Stated problem: Go through the entries below and copy out every line that contains the word "This". Leave out all other lines.

── Information supplied ──

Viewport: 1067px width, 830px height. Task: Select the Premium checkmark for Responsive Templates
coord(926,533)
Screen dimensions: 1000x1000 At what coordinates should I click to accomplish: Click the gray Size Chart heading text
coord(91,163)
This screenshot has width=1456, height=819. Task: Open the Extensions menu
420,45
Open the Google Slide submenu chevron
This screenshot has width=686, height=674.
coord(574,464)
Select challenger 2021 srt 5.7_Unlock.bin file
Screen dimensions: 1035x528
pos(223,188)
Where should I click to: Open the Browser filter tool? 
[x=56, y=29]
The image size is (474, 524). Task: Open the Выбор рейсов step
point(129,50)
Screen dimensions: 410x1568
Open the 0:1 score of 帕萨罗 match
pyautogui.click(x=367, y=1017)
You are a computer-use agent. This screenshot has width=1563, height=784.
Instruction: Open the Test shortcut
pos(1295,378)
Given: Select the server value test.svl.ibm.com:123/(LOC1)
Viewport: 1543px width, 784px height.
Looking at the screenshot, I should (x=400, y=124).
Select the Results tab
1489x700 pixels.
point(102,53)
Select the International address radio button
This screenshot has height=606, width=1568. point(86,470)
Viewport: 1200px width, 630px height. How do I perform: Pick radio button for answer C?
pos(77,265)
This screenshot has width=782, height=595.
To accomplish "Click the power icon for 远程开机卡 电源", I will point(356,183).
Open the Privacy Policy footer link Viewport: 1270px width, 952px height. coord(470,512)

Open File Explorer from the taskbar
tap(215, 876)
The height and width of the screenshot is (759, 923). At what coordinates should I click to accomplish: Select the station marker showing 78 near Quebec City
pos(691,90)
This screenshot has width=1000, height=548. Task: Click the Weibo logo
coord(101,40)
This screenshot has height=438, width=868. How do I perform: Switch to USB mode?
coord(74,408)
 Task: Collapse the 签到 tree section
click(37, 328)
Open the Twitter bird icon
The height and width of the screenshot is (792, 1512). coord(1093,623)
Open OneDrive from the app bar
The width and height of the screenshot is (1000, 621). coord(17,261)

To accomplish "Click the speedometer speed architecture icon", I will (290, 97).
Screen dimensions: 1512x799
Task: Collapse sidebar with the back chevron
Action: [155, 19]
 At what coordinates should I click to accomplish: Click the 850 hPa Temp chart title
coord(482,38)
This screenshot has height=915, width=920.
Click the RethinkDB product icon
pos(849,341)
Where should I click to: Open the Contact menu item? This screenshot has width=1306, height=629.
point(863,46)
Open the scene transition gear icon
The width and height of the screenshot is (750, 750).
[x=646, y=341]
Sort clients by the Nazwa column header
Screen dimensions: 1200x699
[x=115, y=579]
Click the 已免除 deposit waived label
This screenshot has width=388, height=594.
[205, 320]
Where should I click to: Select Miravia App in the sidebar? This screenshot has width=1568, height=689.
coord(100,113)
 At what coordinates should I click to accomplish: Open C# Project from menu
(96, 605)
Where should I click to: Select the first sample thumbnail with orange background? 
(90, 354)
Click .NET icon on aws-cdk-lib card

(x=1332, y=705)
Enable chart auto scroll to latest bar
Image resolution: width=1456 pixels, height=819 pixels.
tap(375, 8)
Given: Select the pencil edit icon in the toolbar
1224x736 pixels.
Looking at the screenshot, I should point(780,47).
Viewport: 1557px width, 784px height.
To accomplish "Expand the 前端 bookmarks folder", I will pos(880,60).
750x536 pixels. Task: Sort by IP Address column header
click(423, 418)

───

The reply:
This screenshot has width=1456, height=819. Task: Open the Extensions menu
This screenshot has width=686, height=674.
You are a computer-use agent. This screenshot has width=1563, height=784.
This screenshot has height=606, width=1568. point(86,470)
This screenshot has width=782, height=595.
This screenshot has width=1000, height=548. Task: Click the Weibo logo
This screenshot has height=438, width=868. How do I perform: Switch to USB mode?
This screenshot has height=915, width=920.
Where should I click to: Open the Contact menu item? This screenshot has width=1306, height=629.
This screenshot has width=388, height=594.
Where should I click to: Select Miravia App in the sidebar? This screenshot has width=1568, height=689.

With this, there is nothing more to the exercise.